**Исходный текст:**
Accessibility links

Грузинская демократическая республика троллей


Дмитрий Мониава
Дмитрий Мониава

На какие цифры в социологическом опросе вы обращаете внимание в первую очередь? Почти все эксперты и журналисты, которым автор задал этот вопрос, ответили: «На рейтинги партий». Часть из них, заподозрив подвох, начала отшучиваться, а один почему-то засмущался, как семинарист, проходящий мимо эротического плаката. Результат эксперимента подтверждается следующим фактом: абсолютное большинство первых публикаций и оценок после соцопроса посвящают партиям, игнорируя интересные и важные показатели, помогающие понять, почему именно меняются настроения. Но агональный (состязательный) характер партийных рейтингов все равно притягивает зрителей, словно схватка именитых борцов во Дворце спорта.

Когда в декабре респондентов NDI попросили назвать партию, которая ближе всего стоит к их взглядам, 25% выбрали «Грузинскую мечту», 6% – «Нацдвижение», а 13% – другие партии. Колебания по сравнению с предыдущим, июльским опросом минимальны – показатель «националов» снизился на 2%, вероятно, из-за острого внутрипартийного конфликта, а остальные цифры не изменились. Но четырехкратное превосходство партии Иванишвили над партией Саакашвили все же имеет определенное психологическое значение для их сторонников. В недавнем прошлом столь серьезный разрыв между двумя ведущими партиями в опросе NDI наблюдался лишь в конце 2016 года (если не принимать во внимание нехарактерные показатели 2020-го, когда правительство вовсю «пиарилось» в ходе борьбы с пандемией, а оппозиция вынужденно бездействовала). Эти цифры – не приговор; к тому же количество неопределившихся респондентов традиционно велико – 56% не самый низкий, но и не самый высокий уровень за последнюю пятилетку. Тем не менее итоги опроса побудили депутата от «Нацдвижения» Хатию Деканоидзе сказать: «Оппозиции действительно следует задуматься».

Впервые после августа 2020 года респондентов, полагающих, что страна развивается в правильном направлении, набралось больше, чем скептиков, – 37% против 31%. Если мы вновь отложим специфические данные «ковидного года», то обнаружим похожий, чуть менее масштабный оптимизм лишь в 2017-м. Положительная оценка деятельности правительства выросла на 10% и составила 51% - это самый высокий показатель за пять лет (примечательно, что улучшилось и отношение респондентов-оппозиционеров). Премьер-министр Ираклий Гарибашвили впервые после повторного назначения на пост набрал больше хороших оценок, чем плохих, – 31% против 27%, и, если вынести за скобки рекорд Георгия Гахария в «вирусном 2020-м», – это лучший результат, начиная с апреля 2019-го. Грузины традиционно относятся к исполнительной власти скептически – 51% респондентов NDI не уверены, что правительство сможет совладать с экономическими проблемами, оптимистичны лишь 37%. Им не нравится политика на отдельных направлениях – например, неприемлемой позицию властей по въезду граждан России в страну считает 57% респондентов, а приемлемой лишь 29%. Ираклий Гарибашвили не самый харизматичный политик, и ему труднее, чем мэру Тбилиси Кахе Каладзе, использовать сугубо имиджевые трюки. Но, как бы то ни было, отношение и к правительству, и к его главе улучшилось, и необходимо понять, почему это произошло.

**Письменное задание A:** Выпишите из статьи об опросе NDI в Грузии отрывок от слов «Грузинская демократическая республика» до слов «во Дворце спорта.» включительно.
**Письменное задание B:** Какая доля респондентов, согласно статье об опросе NDI в Грузии, в декабре назвала «Грузинскую мечту» партией, наиболее близкой к их взглядам?
**Письменное задание C:** Продолжите статью об опросе NDI в Грузии, начиная сразу после её последнего предложения.

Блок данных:
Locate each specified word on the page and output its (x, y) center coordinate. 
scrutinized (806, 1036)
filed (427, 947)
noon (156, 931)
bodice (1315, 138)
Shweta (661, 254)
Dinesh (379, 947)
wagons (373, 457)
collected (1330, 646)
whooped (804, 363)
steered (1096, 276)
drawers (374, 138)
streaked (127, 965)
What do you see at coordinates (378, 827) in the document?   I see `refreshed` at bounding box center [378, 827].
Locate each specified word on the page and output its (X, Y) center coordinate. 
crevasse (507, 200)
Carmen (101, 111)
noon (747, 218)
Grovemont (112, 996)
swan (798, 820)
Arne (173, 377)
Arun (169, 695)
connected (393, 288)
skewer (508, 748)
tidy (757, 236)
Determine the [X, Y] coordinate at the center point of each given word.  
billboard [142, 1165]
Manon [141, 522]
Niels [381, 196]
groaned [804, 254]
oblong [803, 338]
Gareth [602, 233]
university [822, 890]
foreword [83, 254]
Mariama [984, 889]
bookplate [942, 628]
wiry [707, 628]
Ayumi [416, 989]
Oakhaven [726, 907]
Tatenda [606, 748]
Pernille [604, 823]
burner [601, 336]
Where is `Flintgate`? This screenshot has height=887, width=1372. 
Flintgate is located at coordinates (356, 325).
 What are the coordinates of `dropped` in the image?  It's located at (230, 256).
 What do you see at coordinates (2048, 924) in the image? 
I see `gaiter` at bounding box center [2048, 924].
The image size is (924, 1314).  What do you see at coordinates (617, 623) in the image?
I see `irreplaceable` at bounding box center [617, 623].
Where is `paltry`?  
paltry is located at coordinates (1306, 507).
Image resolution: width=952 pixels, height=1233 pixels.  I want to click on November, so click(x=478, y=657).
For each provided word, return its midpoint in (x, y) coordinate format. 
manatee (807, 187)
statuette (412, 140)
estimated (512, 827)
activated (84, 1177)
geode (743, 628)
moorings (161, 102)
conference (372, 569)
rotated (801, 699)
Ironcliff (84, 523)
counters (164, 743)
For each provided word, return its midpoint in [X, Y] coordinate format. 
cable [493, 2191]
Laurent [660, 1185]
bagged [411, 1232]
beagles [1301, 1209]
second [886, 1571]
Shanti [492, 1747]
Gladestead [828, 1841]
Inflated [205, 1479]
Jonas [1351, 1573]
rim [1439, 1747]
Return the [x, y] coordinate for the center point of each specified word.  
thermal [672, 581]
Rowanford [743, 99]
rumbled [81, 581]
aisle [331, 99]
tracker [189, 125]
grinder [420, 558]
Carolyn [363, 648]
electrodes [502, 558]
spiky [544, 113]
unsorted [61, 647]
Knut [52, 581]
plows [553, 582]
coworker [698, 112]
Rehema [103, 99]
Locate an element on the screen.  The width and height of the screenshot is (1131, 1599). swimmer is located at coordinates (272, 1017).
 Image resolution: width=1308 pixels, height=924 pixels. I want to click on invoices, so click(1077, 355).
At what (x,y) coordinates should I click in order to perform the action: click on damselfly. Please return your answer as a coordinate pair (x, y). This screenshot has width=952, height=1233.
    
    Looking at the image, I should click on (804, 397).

**Результат выполнения A:**
Грузинская демократическая республика троллей


Дмитрий Мониава
Дмитрий Мониава

На какие цифры в социологическом опросе вы обращаете внимание в первую очередь? Почти все эксперты и журналисты, которым автор задал этот вопрос, ответили: «На рейтинги партий». Часть из них, заподозрив подвох, начала отшучиваться, а один почему-то засмущался, как семинарист, проходящий мимо эротического плаката. Результат эксперимента подтверждается следующим фактом: абсолютное большинство первых публикаций и оценок после соцопроса посвящают партиям, игнорируя интересные и важные показатели, помогающие понять, почему именно меняются настроения. Но агональный (состязательный) характер партийных рейтингов все равно притягивает зрителей, словно схватка именитых борцов во Дворце спорта.

**Результат выполнения B:** 25% респондентов.

**Результат выполнения C:**
Как «Грузинская мечта» подкачивает свой рейтинг? Чтобы не возвращаться к событиям, влиявшим на настроение респондентов в декабре, рассмотрим факты, которые ее пропагандистская машина использовала на минувшей неделе: а) экономический рост в 2022 году по предварительным данным составил 10,1%; б) международное рейтинговое агентство Fitch изменило прогноз по суверенному кредитному рейтингу Грузии со стабильного на позитивный; в) Грузия улучшила показатели в рейтинге восприятия коррупции Transparency International и превзошла девять стран-членов Евросоюза; г) Грузия на 11 позиций продвинулась в Индексе свободы человека Института Катона и Института Фрейзера. Эти темы были обрамлены сообщениями о развитии инфраструктуры, расширении экспорта энергоносителей из Азербайджана и сопутствующем повышении значения грузинского транзита. И, наконец, к ним добавились новости о положительной (в целом) оценке грузинских реформ в аналитическом отчете Еврокомиссии. Конвейер госпропаганды в течение нескольких дней доставил потребителям десятки сюжетов с финальным выводом «Дела налаживаются» – наибольшее внимание уделялось надеждам на экономическое процветание, политические вопросы «шли прицепом». Судя по результатам опроса, подобные настроения распространяются и среди респондентов NDI – число тех, кто оценивает состояние экономики как плохое, снизилось до 48% (этот показатель впервые упал ниже 50%), в августе было 55%, в «доковидном» июле 2019-го – 63%. Большинство опрошенных считает, что за последние пять лет средний доход домохозяйств вырос.

Самым поразительным в данной ситуации является то, что оппозиция не противопоставляет правящей партии на «экономическом фронте» практически никакой критики, кроме редких и обычно обтекаемых комментариев, хотя граждане больше всего опасаются бедности (39%), инфляции и высоких цен (35%), безработицы и нехватки рабочих мест (34%). Несмотря на экономический рост, вызванный скорее внешними причинами (война в Украине и т. д.), чем умелыми действиями правительства, десятки проблем, таких как бедность, повышение цен, картельные сговоры, элитная коррупция, позволяют успешно критиковать власти и предлагать свои рецепты оздоровления. Работать с экономикой, конечно, сложнее, чем с сюжетами типа «А выругал Б, и тот его ударил», но история политики показывает, что любую идею можно изложить простым языком и привлечь симпатии масс. Однако этого не происходит, и причина не только в том, что у расколотой оппозиции нет «Генштаба», планирующего долгосрочные кампании, а вопросы, которые кажутся важными противникам «Грузинской мечты», затмевают в их восприятии приоритеты населения. Эти факторы значимы, но есть еще один, и в его рамках форма коммуникации подчинила себе содержание и трансформировала его.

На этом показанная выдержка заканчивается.